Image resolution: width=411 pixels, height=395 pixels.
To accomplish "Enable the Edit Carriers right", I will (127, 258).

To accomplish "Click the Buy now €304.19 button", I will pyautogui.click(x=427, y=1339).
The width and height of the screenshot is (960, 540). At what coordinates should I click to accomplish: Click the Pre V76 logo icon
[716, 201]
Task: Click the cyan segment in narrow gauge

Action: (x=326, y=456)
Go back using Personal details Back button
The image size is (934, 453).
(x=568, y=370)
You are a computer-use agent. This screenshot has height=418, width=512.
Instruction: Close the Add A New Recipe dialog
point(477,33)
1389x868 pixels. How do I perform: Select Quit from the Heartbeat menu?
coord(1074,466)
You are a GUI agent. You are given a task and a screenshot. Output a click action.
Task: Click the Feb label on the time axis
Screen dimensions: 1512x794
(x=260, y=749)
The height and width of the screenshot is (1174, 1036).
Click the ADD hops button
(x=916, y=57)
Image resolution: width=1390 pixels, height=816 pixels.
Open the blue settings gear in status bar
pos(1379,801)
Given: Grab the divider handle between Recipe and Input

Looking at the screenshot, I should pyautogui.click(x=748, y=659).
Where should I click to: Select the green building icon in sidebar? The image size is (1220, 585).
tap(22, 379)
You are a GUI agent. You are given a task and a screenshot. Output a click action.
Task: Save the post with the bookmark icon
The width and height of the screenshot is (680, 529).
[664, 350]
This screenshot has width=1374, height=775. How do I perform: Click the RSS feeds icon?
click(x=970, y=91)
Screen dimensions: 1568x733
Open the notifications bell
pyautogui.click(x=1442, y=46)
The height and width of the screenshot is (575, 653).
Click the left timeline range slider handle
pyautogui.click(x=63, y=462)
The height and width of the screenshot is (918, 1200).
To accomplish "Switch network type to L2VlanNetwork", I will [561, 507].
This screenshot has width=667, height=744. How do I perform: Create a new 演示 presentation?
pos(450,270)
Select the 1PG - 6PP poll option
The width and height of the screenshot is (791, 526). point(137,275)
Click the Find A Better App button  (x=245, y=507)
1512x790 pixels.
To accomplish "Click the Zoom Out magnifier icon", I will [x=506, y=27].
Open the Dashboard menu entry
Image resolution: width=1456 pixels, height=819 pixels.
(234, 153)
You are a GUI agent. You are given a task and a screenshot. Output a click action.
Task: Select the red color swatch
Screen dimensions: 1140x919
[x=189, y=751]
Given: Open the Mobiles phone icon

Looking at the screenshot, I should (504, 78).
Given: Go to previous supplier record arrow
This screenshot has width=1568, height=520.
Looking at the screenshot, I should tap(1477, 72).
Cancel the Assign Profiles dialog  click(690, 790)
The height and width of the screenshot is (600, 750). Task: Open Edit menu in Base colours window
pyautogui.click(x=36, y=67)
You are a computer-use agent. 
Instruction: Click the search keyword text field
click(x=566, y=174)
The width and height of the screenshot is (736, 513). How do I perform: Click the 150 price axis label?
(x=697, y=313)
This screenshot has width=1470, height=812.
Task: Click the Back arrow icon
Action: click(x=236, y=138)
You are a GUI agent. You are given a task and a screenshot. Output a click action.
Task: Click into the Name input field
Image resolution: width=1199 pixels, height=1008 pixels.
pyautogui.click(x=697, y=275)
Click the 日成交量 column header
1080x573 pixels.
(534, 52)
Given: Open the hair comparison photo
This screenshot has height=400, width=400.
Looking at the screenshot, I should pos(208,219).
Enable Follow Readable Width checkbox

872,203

--

Copy out each line of the data that holds the string "computer".

__Your solution__
You are a computer-use agent. This screenshot has height=418, width=512.
You are a computer-use agent. 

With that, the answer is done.